====== Document passage

This Campus offers a cultural, professional and human-oriented program of academic formation

Dr. Gaetano Cupo
The Campus Bio-Medico University of Rome was established in 1993 with the cultural aim of restoring to the biomedical sciences the value of human life and the person as their central focus. Young people are offered a cultural, professional and human-oriented program of academic formation founded on the unity of the various disciplines according to the notion of University as a community of students and teachers. An integral part of this project is the Campus Bio-Medico University Hospital, where the dimension of human service comes into full play, in the particular experience of illness and disease. The Rome Biomedical Campus University is a legally recognized private University (Ministerial Decree of 31 October 1991).
Initially the University offered a Degree Course in Medicine and Surgery and a Diploma in Nursing Science (subsequently denominated Degree in Nursing). They currently offer twelve Degree Courses.
The Trigoria Campus now includes the “Trapezio” Educational Complex, the University Hospital, the Biomedical and Bioengineering Advanced Research Complex (PRABB) and the Healthcare Centre for the Elderly (CESA).
The common goal is to form young people with a passion for reality, for the world and the environment in which they live, for the profession they are preparing to enter, and to instil in them a conception of work as an experience of personal growth and fulfilment and a tool with which to serve others.
The Campus Bio-Medico University of Rome promotes integrated teaching, research and healthcare structures, pursuing as the main end of all its activities the good of the human person. The University offers students a formational experience aimed at stimulating their cultural, professional and human growth, proposing the acquisition of skills in a spirit of service. It promotes knowledge, interdisciplinarity of the sciences, and research in all fields that contribute to the overall good of the human person. Patients are cared for in the unity of their material and spiritual needs, in accordance with a view of life open to the concept of transcendence.

============

According to the Campus Bio-Medico passage, what two programs did the university offer at first?

====== Given data

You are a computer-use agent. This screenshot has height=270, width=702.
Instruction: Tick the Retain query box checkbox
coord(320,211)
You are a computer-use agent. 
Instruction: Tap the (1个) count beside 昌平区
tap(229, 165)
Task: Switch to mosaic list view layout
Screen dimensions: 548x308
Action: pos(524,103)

============
====== Given data

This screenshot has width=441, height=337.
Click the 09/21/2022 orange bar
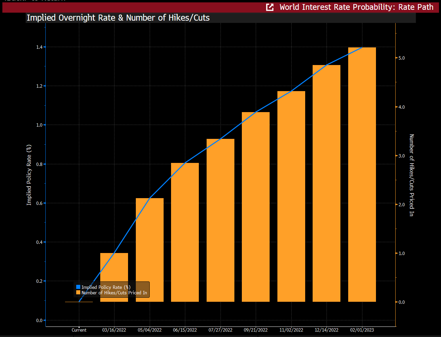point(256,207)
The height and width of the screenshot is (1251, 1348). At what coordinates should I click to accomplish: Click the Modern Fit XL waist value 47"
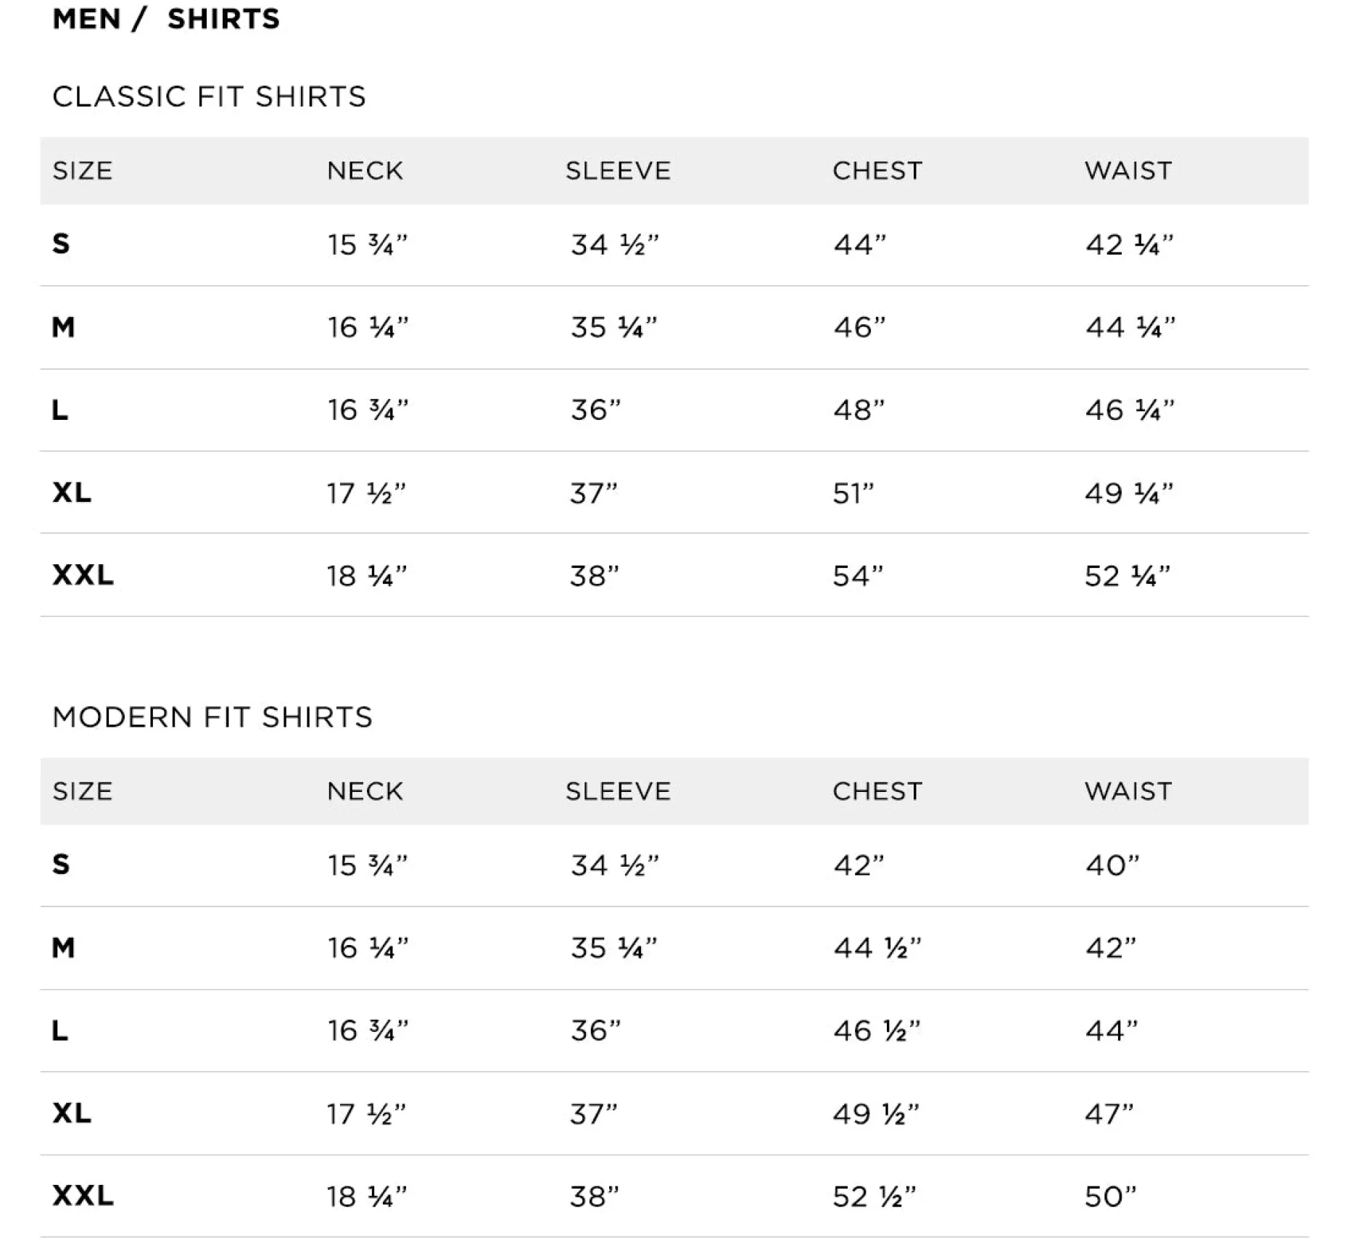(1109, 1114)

============

▶ Exercise output
A Degree Course in Medicine and Surgery and a Diploma in Nursing Science, later called the Degree in Nursing.